Overcoming the hump and entering the matrix
Getting to this point required me to overcome my own entrepreneurial traps. When the business finally started working for me after those early struggles, it became intoxicating. I got addicted to the adrenaline rush of business development, and a lingering scarcity mindset made it impossible to say no. I ended up driving the car way too fast, pushing my workload up past thirty clients and hitting massive burnout.
I had to learn Dan Sullivan's concept of entrepreneurial time management to block out genuine free space and learn to refer business away to hit my true sweet spot of eighteen to twenty-two clients.
Protecting those boundaries gave me the mental capacity to break through the notorious three-hundred-session hump. Every practitioner hits that wall where they think, "Here we go, another quarterly," and the work starts to feel repetitive. But pushing past that ceiling made me realize just how much deep science and psychology is built into these simple tools.
I started studying the source materials like an Olympic athlete preparing for a sport, hunting for tiny phrasing nuances and facilitation skills I had missed.
Now that I am close to twelve hundred sessions in, I feel like I've finally entered the matrix flow: the ones and zeros where everything moves effortlessly. When a leadership team is talking, my brain doesn't go on autopilot. Instead, I can instantly see how multiple tools overlay, catch the subtle nuances they are missing, and navigate them to a high-value outcome much faster.
A plea to the community
This journey has also changed how I view our internal community. There can be a lot of sensitivity between the newer generation of operators and the older pioneers, but my passionate plea to anyone building a practice is to completely embrace raw, unfiltered feedback loops.

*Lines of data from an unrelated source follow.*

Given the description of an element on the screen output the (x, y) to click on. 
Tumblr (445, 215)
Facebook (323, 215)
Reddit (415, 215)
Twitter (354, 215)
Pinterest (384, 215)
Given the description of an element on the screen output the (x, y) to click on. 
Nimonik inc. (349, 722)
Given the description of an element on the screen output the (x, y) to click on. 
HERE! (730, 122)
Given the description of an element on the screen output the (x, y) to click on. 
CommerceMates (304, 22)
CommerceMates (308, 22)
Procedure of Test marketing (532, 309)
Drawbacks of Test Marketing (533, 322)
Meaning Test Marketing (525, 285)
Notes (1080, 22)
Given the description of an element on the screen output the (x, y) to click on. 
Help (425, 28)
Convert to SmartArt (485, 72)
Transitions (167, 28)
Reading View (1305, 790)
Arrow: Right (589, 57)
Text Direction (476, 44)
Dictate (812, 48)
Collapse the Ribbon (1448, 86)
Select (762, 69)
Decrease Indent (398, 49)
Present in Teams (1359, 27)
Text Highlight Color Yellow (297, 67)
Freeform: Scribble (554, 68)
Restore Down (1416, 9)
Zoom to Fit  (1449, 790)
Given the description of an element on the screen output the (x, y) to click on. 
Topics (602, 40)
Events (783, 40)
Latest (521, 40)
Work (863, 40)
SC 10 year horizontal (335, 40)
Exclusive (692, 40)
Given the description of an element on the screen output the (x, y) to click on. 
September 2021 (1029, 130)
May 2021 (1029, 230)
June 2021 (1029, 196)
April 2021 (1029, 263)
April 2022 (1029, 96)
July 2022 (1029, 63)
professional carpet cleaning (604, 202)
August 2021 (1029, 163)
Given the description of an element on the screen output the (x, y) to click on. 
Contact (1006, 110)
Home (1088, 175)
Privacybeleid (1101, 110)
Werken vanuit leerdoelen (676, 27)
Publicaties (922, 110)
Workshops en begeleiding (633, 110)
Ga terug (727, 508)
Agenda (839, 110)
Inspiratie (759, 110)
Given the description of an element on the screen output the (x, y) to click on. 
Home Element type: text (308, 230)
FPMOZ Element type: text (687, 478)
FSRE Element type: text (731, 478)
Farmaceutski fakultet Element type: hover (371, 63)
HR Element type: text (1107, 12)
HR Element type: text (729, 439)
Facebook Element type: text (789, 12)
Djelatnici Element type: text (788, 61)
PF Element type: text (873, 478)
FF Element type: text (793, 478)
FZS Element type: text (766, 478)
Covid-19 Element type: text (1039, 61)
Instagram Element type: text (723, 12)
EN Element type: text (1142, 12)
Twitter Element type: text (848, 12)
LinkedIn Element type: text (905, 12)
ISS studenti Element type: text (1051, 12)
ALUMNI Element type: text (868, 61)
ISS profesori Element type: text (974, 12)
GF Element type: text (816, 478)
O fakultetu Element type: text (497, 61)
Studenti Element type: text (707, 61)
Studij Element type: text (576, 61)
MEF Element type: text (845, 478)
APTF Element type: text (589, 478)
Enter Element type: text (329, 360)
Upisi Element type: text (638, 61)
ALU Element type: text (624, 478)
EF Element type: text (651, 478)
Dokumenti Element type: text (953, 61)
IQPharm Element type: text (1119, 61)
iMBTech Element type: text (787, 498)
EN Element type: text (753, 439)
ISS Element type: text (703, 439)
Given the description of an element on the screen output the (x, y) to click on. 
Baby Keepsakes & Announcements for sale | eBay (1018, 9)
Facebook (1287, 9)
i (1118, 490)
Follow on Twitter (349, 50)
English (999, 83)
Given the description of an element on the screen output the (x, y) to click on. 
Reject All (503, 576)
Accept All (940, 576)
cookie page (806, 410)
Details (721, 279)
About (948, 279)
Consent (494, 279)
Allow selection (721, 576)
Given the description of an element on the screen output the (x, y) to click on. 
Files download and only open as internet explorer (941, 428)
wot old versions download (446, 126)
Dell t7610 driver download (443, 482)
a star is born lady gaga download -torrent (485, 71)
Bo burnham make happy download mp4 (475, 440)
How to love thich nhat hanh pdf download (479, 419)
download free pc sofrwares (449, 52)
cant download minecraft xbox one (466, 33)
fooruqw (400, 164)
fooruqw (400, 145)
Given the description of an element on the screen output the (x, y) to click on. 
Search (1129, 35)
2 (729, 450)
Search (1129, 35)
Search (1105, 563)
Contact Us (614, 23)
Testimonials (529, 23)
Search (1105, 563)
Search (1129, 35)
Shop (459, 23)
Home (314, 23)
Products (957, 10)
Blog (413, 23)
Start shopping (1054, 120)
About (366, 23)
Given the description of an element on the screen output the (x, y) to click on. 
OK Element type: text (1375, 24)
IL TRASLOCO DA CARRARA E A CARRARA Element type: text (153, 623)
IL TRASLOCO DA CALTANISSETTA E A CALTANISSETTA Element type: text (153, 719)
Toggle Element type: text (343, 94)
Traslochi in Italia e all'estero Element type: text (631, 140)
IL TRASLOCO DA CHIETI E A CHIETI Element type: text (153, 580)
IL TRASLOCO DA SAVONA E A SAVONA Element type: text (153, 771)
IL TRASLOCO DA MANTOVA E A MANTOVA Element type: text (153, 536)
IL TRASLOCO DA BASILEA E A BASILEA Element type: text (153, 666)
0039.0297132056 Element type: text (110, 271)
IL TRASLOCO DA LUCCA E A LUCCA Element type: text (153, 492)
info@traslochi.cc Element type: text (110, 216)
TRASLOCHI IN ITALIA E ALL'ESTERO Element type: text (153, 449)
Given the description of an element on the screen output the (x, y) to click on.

If we answer shortly on digital channels, it isn't out of cruelty; it's because we love this community and want to keep people from putting their hands on a hot burner. The same courage it takes to receive that feedback is the courage you'll need to model for the companies you serve.
True mastery isn't reaching session 1,200, it's being willing to fail enough times to trust something bigger than yourself.
The one thing
The system works because it works. Not because it's perfect, not because it's the only way, but because hundreds of companies have walked it, failed at it, succeeded at it, and proven over and over that when you stop rearranging the furniture, that's when transformation happens.
Your clients don't need a consultant who makes them feel good, they need a coach who gives them what they actually need. And sometimes, that looks like telling them no or walking away. That looks like entering the danger with them, not around it.
If I could go back and tell my twenty-five-year-old self one thing, it would be this: Trust the process more than you trust yourself. Not because you're not good enough, but because you're good enough to deliver something proven instead of something original.
The abundance comes after, not before.